§ **Given entries**:

• • •

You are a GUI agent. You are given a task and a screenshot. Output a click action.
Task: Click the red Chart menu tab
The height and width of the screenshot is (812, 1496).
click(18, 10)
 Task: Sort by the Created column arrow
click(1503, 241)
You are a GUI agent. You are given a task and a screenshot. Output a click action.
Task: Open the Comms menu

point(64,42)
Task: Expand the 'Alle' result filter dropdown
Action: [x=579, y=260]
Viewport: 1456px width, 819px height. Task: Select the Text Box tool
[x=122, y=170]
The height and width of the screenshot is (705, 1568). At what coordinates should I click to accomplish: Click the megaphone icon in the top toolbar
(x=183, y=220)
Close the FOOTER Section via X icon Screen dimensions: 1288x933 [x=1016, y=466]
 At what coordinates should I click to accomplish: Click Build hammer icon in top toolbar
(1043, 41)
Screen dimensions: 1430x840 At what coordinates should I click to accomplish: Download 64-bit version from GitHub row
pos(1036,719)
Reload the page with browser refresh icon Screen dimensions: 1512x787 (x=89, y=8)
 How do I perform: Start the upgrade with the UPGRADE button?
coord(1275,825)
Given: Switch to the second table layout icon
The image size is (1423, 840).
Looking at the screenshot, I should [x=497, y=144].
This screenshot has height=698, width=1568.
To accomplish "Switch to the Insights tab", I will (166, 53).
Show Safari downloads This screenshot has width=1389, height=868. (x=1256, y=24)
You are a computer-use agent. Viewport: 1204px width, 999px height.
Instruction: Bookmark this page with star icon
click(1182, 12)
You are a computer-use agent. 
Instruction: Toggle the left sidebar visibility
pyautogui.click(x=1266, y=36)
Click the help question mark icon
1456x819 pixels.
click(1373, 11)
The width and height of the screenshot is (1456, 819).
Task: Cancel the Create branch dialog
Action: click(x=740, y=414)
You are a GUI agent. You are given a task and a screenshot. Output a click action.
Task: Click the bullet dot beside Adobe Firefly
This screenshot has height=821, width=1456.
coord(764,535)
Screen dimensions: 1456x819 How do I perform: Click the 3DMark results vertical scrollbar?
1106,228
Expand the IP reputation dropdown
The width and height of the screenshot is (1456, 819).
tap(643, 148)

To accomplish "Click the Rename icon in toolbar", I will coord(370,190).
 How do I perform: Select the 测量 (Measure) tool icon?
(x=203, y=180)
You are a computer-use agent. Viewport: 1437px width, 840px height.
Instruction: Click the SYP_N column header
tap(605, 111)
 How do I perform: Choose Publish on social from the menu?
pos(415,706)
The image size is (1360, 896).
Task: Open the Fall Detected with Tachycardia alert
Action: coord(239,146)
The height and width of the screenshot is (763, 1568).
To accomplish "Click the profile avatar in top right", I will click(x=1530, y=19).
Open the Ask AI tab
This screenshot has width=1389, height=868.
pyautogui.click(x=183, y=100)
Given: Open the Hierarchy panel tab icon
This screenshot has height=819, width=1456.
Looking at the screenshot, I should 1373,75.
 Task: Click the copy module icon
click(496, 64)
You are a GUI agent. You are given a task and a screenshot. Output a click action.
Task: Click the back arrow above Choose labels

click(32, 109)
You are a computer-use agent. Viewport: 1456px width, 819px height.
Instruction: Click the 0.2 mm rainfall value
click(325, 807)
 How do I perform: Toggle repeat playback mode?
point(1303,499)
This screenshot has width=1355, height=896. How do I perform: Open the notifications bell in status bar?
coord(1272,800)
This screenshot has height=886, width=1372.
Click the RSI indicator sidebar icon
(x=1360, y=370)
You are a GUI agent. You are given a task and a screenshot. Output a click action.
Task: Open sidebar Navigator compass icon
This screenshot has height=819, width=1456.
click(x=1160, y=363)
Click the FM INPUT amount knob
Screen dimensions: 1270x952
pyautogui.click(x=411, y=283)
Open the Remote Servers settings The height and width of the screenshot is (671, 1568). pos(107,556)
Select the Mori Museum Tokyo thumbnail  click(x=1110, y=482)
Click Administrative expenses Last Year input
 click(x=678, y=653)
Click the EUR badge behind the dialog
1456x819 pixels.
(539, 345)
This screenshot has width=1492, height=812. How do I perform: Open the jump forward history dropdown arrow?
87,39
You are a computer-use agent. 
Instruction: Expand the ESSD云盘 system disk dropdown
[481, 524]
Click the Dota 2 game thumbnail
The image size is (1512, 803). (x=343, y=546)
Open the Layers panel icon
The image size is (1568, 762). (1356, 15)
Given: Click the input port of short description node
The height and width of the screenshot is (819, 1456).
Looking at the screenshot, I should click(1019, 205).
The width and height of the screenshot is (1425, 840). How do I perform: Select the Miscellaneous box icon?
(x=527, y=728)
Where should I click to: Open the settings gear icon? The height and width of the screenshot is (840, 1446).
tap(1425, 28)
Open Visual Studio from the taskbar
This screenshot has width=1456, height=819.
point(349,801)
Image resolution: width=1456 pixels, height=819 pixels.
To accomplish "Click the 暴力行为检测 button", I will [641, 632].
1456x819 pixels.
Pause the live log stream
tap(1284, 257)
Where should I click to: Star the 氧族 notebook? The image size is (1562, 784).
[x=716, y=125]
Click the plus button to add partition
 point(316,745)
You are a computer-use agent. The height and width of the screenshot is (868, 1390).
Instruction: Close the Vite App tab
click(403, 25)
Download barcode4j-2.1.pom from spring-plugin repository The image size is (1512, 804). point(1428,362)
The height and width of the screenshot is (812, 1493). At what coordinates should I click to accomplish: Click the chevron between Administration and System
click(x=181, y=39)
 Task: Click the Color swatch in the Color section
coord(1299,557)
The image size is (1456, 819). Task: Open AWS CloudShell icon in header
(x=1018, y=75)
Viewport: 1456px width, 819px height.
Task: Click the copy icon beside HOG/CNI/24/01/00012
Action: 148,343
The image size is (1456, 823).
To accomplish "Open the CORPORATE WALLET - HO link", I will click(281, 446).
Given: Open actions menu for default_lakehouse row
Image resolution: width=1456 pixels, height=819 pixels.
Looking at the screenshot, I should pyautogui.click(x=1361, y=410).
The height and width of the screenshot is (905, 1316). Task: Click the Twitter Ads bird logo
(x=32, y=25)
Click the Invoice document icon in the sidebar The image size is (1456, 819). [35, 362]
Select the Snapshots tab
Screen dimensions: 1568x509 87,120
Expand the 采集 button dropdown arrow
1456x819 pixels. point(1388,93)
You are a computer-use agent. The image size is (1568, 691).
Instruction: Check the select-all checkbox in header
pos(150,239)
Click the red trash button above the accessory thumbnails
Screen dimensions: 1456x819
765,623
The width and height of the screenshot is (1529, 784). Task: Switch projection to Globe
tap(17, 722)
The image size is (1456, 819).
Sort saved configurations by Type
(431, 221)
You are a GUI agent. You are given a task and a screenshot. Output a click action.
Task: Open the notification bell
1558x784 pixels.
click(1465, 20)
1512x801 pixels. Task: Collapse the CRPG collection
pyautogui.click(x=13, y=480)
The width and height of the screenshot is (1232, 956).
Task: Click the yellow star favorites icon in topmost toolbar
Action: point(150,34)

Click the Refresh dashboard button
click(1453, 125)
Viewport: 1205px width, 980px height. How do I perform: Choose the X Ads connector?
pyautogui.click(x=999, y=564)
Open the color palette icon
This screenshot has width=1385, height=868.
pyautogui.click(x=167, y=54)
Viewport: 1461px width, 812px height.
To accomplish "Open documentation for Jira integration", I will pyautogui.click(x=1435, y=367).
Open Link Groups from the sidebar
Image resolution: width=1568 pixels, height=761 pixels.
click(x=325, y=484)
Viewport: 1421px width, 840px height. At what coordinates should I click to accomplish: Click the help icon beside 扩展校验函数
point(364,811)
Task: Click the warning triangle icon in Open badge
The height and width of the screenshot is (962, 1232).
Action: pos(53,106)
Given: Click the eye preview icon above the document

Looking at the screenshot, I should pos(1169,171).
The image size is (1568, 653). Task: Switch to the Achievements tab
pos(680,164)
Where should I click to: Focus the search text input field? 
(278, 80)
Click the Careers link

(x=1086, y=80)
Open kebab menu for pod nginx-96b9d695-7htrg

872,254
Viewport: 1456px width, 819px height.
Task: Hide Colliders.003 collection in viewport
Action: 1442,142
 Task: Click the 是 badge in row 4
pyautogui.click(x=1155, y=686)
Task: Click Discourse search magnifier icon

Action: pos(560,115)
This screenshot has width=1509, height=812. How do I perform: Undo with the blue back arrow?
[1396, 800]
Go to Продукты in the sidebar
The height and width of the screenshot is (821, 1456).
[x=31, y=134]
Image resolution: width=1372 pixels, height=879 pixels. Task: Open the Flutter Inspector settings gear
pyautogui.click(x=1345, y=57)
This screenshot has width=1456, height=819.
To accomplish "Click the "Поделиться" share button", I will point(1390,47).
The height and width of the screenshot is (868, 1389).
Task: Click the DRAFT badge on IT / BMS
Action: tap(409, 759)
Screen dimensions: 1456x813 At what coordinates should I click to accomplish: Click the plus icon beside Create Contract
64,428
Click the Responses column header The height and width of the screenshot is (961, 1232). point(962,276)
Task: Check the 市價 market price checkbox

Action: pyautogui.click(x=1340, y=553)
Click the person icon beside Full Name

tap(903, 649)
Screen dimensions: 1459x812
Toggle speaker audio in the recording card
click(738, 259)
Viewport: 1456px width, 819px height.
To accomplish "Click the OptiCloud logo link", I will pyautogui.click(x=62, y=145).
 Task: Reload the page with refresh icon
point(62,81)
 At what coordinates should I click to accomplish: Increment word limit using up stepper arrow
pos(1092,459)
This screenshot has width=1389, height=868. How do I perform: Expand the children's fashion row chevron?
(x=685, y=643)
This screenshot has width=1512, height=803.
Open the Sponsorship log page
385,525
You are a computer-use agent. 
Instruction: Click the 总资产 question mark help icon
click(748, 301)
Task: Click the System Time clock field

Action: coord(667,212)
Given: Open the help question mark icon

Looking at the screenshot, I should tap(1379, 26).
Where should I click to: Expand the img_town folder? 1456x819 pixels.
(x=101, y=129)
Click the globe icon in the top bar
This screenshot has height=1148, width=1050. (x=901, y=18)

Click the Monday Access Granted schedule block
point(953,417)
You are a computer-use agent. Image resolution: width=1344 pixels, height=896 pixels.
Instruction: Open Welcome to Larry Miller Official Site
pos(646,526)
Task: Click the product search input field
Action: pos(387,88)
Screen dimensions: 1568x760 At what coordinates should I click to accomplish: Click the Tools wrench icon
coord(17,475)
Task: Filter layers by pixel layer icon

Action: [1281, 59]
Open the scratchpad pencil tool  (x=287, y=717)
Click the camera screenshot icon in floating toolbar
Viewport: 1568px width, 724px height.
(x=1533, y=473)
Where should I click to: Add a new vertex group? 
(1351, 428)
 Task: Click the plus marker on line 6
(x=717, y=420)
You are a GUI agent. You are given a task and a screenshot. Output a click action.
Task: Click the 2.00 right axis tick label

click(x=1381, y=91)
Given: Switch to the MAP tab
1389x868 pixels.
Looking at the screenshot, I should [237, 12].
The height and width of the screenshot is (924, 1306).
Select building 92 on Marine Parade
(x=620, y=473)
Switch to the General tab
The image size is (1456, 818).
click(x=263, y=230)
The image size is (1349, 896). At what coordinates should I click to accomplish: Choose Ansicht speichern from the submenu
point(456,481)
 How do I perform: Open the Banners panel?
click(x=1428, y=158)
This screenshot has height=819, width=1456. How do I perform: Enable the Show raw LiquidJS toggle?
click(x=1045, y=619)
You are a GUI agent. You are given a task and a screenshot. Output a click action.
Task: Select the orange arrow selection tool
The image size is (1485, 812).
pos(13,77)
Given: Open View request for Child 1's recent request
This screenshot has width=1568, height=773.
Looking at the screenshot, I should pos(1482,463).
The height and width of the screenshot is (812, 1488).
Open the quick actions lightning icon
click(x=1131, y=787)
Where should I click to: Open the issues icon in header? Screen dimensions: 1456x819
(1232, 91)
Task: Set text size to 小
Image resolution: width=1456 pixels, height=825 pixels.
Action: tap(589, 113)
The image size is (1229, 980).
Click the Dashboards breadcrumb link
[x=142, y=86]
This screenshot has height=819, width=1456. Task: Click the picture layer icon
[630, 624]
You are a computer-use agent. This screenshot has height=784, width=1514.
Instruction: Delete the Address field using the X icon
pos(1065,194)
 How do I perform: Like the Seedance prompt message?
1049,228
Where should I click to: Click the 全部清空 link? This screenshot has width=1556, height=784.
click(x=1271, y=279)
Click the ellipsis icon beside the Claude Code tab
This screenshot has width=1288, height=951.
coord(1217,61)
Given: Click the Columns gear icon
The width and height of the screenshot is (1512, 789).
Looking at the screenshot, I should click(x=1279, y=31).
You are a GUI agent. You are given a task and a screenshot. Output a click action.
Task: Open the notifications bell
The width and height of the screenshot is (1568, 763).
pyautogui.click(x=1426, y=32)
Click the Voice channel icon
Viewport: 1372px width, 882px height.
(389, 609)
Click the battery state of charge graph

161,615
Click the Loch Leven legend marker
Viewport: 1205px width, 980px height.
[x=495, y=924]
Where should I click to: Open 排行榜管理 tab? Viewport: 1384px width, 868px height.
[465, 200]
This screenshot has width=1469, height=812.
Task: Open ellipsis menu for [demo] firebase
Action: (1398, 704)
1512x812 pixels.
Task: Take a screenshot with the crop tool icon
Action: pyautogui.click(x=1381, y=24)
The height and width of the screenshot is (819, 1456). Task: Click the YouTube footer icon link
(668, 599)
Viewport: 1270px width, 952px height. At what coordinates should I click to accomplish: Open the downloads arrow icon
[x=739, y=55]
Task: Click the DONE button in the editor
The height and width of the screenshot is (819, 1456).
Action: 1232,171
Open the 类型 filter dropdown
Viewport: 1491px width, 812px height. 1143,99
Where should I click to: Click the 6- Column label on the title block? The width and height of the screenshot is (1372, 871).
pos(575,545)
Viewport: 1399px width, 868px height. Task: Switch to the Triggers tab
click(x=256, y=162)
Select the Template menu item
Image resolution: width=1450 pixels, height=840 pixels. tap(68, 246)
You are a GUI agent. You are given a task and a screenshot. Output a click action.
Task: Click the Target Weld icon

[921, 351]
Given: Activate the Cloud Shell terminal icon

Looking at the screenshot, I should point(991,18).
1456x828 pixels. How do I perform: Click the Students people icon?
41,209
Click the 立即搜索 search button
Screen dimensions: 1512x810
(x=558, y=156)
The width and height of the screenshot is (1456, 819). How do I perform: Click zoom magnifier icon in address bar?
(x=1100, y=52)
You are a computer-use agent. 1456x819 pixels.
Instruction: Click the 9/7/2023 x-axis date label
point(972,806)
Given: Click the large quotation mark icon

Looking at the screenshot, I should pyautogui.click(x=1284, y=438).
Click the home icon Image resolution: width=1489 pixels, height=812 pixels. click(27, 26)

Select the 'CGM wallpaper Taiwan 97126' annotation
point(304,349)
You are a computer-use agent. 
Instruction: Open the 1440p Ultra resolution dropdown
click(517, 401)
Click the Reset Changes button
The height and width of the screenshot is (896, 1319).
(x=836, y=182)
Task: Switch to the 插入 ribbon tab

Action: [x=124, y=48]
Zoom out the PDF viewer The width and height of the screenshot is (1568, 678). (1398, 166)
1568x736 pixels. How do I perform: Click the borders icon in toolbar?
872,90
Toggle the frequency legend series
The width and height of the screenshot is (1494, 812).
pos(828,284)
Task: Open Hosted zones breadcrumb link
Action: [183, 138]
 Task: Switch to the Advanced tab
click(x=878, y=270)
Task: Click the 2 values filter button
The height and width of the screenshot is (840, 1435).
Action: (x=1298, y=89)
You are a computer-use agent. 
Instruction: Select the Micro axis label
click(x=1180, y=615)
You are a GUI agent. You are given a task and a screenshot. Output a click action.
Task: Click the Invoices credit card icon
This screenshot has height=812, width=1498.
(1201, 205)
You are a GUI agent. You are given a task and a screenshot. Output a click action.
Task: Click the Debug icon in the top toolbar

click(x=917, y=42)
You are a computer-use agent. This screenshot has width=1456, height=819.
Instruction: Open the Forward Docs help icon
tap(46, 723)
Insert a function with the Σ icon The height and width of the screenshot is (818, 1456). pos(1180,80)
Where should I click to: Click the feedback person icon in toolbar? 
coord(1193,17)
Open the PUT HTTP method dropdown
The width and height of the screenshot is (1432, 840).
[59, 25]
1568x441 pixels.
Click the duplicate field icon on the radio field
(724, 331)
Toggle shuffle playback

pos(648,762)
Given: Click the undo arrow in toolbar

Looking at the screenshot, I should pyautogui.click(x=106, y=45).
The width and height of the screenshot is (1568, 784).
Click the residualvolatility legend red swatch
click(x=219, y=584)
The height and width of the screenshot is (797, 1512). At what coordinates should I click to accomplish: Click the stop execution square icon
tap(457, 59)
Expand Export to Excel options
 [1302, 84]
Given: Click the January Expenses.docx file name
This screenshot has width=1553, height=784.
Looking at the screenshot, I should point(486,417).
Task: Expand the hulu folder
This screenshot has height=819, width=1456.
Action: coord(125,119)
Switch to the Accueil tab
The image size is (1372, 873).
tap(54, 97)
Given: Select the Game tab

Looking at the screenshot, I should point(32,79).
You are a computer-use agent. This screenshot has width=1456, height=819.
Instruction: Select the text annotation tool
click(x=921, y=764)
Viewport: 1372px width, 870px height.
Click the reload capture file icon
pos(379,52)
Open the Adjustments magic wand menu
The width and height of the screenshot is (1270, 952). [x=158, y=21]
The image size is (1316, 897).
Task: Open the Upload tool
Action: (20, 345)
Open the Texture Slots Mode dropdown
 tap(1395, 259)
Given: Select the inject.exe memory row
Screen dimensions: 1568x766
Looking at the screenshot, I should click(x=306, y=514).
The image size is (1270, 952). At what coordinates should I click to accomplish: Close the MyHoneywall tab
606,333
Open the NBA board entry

• • •

§ **What needs to be done**:
Starting with the first line of the listing, output each line exactly until you have included the one containing "Close the FOOTER".

§ **Response area**:
You are a GUI agent. You are given a task and a screenshot. Output a click action.
Task: Click the red Chart menu tab
The height and width of the screenshot is (812, 1496).
click(18, 10)
 Task: Sort by the Created column arrow
click(1503, 241)
You are a GUI agent. You are given a task and a screenshot. Output a click action.
Task: Open the Comms menu

point(64,42)
Task: Expand the 'Alle' result filter dropdown
Action: [x=579, y=260]
Viewport: 1456px width, 819px height. Task: Select the Text Box tool
[x=122, y=170]
The height and width of the screenshot is (705, 1568). At what coordinates should I click to accomplish: Click the megaphone icon in the top toolbar
(x=183, y=220)
Close the FOOTER Section via X icon Screen dimensions: 1288x933 [x=1016, y=466]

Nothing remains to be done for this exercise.